Die Beziehung zwischen Ferrari und der italienischen Presse ist eine ganz Besondere. Siegen die Roten werden sie auf allen Titelseiten in den Himmel gehoben. Doch wehe sie erleben eine solch Seuchensaison wie 2005. Dann gnade ihnen jeder, nur nicht die Gazzetta dello Sport & Co.
Die rote Krise des letzten Jahres scheint im italienischen Mediendschungel aber vergessen zu sein: "Ein Roter zum Verlieben", titelte die besagte Gazzetta dello Sport über den neuen Ferrari 248 F1.

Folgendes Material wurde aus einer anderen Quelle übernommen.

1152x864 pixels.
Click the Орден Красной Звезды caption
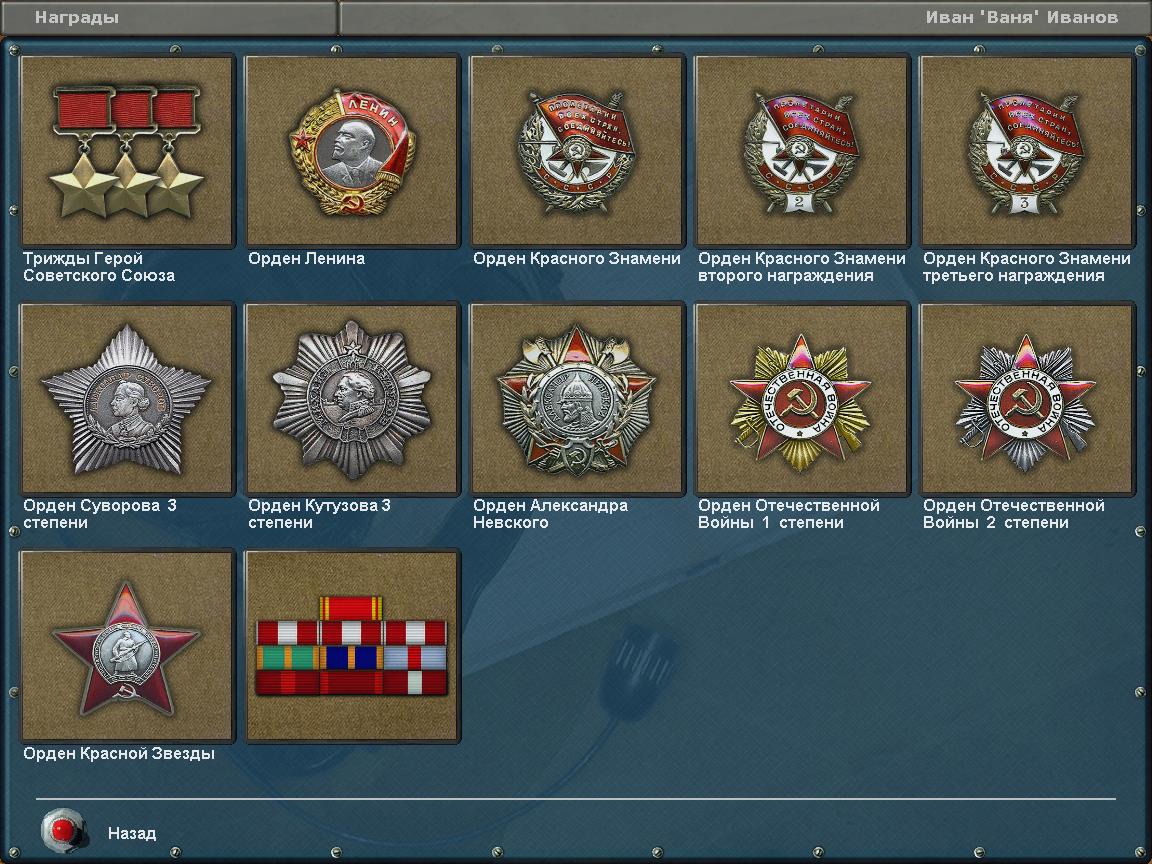[x=119, y=754]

Für Il Secolo XIX ist der neue Renner aus Maranello nicht nur "wunderschön und Erfolg versprechend", sondern auch "zum Siegen geboren". Beweisen muss der 248 dies allerdings noch. Schließlich wurden schon früher neue Ferrari Boliden als rote Göttinnen verehrt. Selbst der F2005 wurde bei seiner Präsentation gepriesen.
Der neue Wagen soll dank seines neuen Namens und seines neuen Achtzylinders aber eine "neue Ära" einläuten: "Das ist der Ferrari des Comebacks!", möchte der Corriere della Sera wissen. Bis der 248 F1 den Beweis dafür angetreten hat, gilt die alte Weisheit: Wichtig ist auf dem Asphalt.